In the last decade, the explosion of sales technology has changed the way we conduct sales and marketing. Today, we can find an application to automate and analyze almost any part of the sales and marketing process making us far more productive and knowledgeable about our customers than ever before. Companies are responding by investing more; according to Salesforce, the average annual spend on sales technology is up 22% costing a business about $4581 per rep a year. However, as our technology stacks mature and our data gets bigger, its causing us to shift our focus from what I would consider the most impactful part of a sale: the conversation.
No matter how sophisticated your tech stack may be, if you are selling a complex solution, sellers still need to engage and communicate with buyers.
As quotas increase and the need to do more with less becomes a focus, I often see sales leaders trying to template and automate their entire sales process. The customer becomes less of a focus and instead the sales stages drive rep activity. One of the most common mistakes a sales rep makes is to jump into a solution before the buyer has seen a clear need to solve the problem. For example, I often hear things from a sales rep like “the buyer had a demo, so my next step is to send a quote and offer a trial or close the business”. When we try to automate our interactions, it often translates from the buyer’s perspective into a conversation where the rep was focused on their agenda; they didn’t listen, asked questions to fill in their own knowledge gaps and then tried to force a decision by offering discounts and incentives.
Conversations directly impact the duration and success of your sale.
Think about your last sales conversation: what insight did the buyer learn that was not directly related to your solution? Our sales reps talk to hundreds of people a year and if they are even a tiny bit curious about a potential buyer’s motivation for talking to them, they can learn a lot about what’s causing change. By asking insightful questions, they can quickly develop a knowledge database on how your industry approaches problems and organize themselves. They learn key metrics, internal process and the various tools that a buyer uses. The seller begins to see patterns and this insightful industry knowledge is not only extremely valuable to a potential buyer; it can also be used to help uncover exceptional value by guiding them to better define the problem, think about something that’s often overlooked or to see a problem differently.
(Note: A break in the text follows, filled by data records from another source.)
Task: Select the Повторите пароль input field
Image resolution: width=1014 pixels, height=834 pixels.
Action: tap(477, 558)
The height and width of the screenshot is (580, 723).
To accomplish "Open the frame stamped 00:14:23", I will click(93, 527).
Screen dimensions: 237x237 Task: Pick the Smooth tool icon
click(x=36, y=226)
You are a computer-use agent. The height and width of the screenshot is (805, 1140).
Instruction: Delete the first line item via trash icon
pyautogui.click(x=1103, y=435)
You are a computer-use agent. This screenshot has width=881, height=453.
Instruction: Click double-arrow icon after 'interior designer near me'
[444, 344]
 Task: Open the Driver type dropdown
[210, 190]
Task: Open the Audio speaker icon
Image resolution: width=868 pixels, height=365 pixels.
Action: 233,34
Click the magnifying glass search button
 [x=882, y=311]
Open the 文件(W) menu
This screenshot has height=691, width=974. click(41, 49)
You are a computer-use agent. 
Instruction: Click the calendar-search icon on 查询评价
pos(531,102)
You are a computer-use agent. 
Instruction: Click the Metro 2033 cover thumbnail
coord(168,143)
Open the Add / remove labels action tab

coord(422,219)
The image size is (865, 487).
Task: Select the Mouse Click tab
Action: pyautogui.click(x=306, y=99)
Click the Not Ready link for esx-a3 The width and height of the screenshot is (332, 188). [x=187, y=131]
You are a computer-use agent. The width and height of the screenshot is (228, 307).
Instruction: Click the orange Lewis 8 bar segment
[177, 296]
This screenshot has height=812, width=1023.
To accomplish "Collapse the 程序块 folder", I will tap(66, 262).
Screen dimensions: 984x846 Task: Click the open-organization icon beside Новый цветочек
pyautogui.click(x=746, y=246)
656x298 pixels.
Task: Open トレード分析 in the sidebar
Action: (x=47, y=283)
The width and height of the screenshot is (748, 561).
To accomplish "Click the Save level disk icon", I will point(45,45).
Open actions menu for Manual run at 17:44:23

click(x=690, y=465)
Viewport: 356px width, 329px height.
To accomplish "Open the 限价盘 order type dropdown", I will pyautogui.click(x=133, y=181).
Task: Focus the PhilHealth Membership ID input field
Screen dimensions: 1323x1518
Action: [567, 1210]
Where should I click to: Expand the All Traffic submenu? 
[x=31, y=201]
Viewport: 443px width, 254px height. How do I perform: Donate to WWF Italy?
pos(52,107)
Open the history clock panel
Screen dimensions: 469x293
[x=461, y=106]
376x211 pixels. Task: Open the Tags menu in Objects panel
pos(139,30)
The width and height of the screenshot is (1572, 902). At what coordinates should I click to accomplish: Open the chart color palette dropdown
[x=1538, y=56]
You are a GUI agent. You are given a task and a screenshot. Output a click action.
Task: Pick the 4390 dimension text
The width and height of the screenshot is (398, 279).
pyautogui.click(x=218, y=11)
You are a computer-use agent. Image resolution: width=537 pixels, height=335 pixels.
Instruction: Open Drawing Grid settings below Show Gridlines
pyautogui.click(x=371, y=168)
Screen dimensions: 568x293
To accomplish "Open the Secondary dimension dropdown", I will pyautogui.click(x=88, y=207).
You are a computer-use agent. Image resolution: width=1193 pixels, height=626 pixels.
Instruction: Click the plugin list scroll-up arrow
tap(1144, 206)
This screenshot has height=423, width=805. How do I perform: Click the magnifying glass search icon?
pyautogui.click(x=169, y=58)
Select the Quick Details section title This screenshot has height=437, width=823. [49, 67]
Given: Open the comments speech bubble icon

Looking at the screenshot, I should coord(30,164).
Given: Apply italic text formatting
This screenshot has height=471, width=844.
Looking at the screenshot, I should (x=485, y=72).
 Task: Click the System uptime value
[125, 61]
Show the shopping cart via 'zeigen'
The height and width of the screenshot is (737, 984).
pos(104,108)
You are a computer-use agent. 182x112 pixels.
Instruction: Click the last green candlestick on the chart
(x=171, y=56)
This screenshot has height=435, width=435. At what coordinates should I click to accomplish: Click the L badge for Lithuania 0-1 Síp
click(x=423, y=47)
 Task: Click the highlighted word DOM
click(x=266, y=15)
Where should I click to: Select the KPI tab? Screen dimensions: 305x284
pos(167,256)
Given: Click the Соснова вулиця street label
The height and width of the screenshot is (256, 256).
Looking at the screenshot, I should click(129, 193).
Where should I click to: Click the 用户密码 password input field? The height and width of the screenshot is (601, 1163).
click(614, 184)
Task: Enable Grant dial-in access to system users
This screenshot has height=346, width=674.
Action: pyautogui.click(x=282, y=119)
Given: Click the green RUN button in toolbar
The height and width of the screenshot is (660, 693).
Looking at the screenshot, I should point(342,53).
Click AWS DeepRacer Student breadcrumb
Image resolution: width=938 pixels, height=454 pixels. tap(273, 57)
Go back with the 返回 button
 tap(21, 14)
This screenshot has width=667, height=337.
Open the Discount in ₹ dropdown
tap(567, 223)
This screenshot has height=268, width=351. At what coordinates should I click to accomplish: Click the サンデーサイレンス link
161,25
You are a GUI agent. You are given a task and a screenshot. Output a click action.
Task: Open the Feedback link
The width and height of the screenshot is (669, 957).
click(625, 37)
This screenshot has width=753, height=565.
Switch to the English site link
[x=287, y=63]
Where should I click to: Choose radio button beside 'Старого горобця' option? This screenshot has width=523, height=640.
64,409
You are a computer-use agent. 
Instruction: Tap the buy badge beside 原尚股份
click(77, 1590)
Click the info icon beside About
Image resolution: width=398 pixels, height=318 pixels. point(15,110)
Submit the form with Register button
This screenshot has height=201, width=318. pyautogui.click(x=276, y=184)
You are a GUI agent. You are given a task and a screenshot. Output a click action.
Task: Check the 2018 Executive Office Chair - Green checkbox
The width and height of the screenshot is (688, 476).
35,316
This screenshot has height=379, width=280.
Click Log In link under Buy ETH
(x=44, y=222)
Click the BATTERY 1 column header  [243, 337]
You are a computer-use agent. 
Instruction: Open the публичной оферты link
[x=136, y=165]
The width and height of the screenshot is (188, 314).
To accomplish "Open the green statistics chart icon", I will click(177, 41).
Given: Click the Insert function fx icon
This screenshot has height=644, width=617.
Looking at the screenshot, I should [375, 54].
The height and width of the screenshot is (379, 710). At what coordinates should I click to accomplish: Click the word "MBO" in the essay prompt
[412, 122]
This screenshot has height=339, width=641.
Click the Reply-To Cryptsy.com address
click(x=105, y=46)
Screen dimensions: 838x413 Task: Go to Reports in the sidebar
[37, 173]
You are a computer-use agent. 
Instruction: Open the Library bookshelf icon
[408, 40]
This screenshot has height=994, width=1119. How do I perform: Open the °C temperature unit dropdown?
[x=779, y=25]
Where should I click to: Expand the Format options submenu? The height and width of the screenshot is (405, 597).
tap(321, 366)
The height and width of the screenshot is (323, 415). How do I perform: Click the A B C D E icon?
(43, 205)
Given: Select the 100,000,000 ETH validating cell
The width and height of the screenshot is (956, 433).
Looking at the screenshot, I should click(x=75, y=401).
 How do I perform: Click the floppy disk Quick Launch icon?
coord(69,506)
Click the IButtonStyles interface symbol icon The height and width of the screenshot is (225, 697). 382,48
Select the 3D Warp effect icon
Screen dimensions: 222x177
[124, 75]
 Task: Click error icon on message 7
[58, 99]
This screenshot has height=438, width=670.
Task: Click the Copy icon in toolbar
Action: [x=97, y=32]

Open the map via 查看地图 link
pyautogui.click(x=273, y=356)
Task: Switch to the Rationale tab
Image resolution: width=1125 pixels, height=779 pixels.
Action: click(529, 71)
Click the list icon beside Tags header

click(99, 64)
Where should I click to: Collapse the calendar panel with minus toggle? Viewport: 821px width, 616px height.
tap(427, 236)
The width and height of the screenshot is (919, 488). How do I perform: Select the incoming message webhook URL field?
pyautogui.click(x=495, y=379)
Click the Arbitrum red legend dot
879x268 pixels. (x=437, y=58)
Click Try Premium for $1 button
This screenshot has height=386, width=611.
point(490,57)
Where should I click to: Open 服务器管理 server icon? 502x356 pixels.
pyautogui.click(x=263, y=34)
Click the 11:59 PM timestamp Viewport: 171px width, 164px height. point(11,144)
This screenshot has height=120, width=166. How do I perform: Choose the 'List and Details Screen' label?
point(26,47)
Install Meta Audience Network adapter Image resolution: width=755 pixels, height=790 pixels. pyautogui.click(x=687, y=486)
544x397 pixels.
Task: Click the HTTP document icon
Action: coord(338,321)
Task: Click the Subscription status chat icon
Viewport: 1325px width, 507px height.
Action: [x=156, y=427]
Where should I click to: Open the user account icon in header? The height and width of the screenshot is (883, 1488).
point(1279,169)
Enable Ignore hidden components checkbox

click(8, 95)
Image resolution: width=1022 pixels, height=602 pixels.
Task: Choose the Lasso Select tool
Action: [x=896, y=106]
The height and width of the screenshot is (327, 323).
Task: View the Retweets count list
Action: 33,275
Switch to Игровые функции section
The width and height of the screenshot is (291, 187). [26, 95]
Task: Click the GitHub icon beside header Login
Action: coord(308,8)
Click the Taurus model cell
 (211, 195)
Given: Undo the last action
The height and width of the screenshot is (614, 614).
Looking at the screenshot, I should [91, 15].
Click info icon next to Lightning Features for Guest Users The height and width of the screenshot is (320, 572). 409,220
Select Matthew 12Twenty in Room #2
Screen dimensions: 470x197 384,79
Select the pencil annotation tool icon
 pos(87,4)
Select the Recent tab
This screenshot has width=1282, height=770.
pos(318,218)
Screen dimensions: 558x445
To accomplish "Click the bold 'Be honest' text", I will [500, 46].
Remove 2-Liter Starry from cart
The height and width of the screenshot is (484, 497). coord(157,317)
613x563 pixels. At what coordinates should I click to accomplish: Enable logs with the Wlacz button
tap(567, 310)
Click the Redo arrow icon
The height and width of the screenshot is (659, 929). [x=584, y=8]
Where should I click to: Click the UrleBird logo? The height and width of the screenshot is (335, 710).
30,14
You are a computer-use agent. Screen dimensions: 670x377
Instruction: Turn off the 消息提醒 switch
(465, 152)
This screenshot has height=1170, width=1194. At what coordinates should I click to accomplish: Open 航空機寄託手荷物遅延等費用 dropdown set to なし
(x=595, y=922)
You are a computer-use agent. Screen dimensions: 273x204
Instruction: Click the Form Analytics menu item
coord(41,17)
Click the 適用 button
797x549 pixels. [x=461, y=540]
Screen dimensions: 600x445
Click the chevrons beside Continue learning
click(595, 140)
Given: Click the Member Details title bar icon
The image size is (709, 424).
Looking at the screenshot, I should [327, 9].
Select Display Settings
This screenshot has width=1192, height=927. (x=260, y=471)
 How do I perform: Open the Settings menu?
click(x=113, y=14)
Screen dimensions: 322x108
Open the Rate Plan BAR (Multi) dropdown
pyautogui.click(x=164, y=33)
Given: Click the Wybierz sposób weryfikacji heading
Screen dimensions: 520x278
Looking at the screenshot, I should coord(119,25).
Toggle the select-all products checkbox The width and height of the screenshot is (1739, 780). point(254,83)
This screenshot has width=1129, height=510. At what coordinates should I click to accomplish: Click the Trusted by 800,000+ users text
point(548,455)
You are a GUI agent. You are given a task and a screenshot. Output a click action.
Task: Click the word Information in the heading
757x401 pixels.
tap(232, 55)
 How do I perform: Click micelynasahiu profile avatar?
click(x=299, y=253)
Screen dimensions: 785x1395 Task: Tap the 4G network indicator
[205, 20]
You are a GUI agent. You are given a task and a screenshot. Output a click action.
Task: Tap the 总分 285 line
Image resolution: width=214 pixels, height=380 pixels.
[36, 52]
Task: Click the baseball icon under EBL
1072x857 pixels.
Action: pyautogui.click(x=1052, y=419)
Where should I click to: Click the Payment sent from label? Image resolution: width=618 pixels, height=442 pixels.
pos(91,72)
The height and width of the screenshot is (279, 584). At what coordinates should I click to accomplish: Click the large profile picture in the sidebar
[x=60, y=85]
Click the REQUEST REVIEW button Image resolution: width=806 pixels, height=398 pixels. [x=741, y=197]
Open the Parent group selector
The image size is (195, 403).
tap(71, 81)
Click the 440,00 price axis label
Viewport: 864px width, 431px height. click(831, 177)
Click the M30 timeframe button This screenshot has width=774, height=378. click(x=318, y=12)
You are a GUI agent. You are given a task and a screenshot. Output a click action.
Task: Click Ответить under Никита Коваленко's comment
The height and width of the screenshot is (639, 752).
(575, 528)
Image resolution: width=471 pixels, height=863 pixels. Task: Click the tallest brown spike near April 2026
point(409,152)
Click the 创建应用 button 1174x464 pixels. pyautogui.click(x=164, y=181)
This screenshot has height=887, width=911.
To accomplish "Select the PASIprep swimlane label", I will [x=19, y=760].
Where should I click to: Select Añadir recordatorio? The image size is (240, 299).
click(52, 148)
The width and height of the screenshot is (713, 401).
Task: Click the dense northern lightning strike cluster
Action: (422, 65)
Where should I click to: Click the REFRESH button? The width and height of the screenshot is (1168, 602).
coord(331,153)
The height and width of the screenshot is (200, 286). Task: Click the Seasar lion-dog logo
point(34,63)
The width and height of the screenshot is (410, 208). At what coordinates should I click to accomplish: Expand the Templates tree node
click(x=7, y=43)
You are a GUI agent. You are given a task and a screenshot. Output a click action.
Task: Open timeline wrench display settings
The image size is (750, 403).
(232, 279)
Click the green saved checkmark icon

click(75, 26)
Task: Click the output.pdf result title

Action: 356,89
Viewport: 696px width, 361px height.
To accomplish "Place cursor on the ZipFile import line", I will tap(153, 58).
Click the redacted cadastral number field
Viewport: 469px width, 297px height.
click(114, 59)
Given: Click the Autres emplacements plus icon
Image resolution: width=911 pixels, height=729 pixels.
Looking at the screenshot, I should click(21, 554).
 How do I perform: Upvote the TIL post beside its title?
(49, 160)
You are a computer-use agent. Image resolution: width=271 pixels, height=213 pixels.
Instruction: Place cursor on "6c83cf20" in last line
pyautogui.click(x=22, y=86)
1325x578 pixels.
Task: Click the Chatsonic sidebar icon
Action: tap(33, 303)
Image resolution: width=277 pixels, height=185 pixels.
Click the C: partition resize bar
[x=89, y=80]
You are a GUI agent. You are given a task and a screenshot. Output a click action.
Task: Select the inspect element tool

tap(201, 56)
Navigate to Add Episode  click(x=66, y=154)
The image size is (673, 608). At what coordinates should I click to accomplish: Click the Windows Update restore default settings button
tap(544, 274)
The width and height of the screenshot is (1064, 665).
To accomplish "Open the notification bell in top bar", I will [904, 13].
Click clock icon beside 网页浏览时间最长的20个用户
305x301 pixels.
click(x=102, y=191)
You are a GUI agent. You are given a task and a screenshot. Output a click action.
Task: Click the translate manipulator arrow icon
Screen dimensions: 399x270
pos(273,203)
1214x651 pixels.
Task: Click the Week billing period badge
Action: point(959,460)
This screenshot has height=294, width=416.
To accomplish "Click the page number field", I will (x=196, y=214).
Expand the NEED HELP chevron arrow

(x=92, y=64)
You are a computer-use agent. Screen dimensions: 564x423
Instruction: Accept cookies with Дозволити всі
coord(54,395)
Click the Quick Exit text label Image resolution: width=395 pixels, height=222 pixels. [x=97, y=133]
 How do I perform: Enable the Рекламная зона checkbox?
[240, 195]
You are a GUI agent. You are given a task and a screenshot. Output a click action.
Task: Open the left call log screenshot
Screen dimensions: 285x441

You might be asking how does this help us hit our numbers? Questioning skills are essential for positioning your solution. When your sales team can craft questions in such a way that the customer invites you to offer your advice and expertise, and extends the opportunity to discuss your solution, a strange thing happens: trust develops, stalled deals begin to disappear, you no longer need to relay on discounting to close business, forecasts become accurate and revenue increases.